** TASK MATERIAL follows **

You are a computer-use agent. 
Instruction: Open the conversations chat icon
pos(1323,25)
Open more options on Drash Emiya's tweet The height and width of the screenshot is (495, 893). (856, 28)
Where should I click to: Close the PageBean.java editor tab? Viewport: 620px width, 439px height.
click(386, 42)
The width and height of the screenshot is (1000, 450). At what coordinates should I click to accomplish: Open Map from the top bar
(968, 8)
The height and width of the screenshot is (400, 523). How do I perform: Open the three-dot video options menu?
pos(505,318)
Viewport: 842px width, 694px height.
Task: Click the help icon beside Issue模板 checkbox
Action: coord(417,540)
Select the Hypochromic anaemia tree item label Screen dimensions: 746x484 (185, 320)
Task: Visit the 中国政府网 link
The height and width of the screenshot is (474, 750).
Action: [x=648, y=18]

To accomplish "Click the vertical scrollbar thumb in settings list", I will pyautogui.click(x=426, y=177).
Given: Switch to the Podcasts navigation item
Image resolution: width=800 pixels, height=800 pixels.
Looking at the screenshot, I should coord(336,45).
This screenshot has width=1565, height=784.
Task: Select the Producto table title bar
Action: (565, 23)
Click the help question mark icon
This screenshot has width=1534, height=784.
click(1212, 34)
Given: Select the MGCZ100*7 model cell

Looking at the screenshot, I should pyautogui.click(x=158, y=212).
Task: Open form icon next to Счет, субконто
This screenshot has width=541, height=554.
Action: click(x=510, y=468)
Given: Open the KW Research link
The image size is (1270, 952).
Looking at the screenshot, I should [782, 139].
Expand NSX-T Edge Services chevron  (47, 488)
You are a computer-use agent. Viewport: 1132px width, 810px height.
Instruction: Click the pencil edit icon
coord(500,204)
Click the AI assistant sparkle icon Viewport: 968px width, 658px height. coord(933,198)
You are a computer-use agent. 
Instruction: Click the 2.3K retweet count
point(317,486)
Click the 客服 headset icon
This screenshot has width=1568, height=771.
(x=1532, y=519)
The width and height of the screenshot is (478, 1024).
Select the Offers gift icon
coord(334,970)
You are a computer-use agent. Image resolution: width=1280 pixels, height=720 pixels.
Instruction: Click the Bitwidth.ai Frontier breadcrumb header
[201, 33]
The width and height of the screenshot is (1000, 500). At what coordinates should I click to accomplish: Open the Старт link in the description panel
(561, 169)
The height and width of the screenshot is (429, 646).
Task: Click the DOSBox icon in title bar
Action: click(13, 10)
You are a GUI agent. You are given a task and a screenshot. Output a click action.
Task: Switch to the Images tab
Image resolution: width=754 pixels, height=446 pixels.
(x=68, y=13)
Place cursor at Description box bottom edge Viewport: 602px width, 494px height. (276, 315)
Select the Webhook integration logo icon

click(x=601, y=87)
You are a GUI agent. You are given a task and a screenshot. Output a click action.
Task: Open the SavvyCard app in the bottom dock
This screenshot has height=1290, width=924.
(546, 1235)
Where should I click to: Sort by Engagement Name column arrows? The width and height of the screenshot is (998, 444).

** End of TASK MATERIAL **

> _BRIEF_
What is needed here is an exact copy of all the entries.

> _PROBLEM SOLUTION_
You are a computer-use agent. 
Instruction: Open the conversations chat icon
pos(1323,25)
Open more options on Drash Emiya's tweet The height and width of the screenshot is (495, 893). (856, 28)
Where should I click to: Close the PageBean.java editor tab? Viewport: 620px width, 439px height.
click(386, 42)
The width and height of the screenshot is (1000, 450). At what coordinates should I click to accomplish: Open Map from the top bar
(968, 8)
The height and width of the screenshot is (400, 523). How do I perform: Open the three-dot video options menu?
pos(505,318)
Viewport: 842px width, 694px height.
Task: Click the help icon beside Issue模板 checkbox
Action: coord(417,540)
Select the Hypochromic anaemia tree item label Screen dimensions: 746x484 (185, 320)
Task: Visit the 中国政府网 link
The height and width of the screenshot is (474, 750).
Action: [x=648, y=18]

To accomplish "Click the vertical scrollbar thumb in settings list", I will pyautogui.click(x=426, y=177).
Given: Switch to the Podcasts navigation item
Image resolution: width=800 pixels, height=800 pixels.
Looking at the screenshot, I should coord(336,45).
This screenshot has width=1565, height=784.
Task: Select the Producto table title bar
Action: (565, 23)
Click the help question mark icon
This screenshot has width=1534, height=784.
click(1212, 34)
Given: Select the MGCZ100*7 model cell

Looking at the screenshot, I should pyautogui.click(x=158, y=212).
Task: Open form icon next to Счет, субконто
This screenshot has width=541, height=554.
Action: click(x=510, y=468)
Given: Open the KW Research link
The image size is (1270, 952).
Looking at the screenshot, I should [782, 139].
Expand NSX-T Edge Services chevron  (47, 488)
You are a computer-use agent. Viewport: 1132px width, 810px height.
Instruction: Click the pencil edit icon
coord(500,204)
Click the AI assistant sparkle icon Viewport: 968px width, 658px height. coord(933,198)
You are a computer-use agent. 
Instruction: Click the 2.3K retweet count
point(317,486)
Click the 客服 headset icon
This screenshot has width=1568, height=771.
(x=1532, y=519)
The width and height of the screenshot is (478, 1024).
Select the Offers gift icon
coord(334,970)
You are a computer-use agent. Image resolution: width=1280 pixels, height=720 pixels.
Instruction: Click the Bitwidth.ai Frontier breadcrumb header
[201, 33]
The width and height of the screenshot is (1000, 500). At what coordinates should I click to accomplish: Open the Старт link in the description panel
(561, 169)
The height and width of the screenshot is (429, 646).
Task: Click the DOSBox icon in title bar
Action: click(13, 10)
You are a GUI agent. You are given a task and a screenshot. Output a click action.
Task: Switch to the Images tab
Image resolution: width=754 pixels, height=446 pixels.
(x=68, y=13)
Place cursor at Description box bottom edge Viewport: 602px width, 494px height. (276, 315)
Select the Webhook integration logo icon

click(x=601, y=87)
You are a GUI agent. You are given a task and a screenshot. Output a click action.
Task: Open the SavvyCard app in the bottom dock
This screenshot has height=1290, width=924.
(546, 1235)
Where should I click to: Sort by Engagement Name column arrows? The width and height of the screenshot is (998, 444).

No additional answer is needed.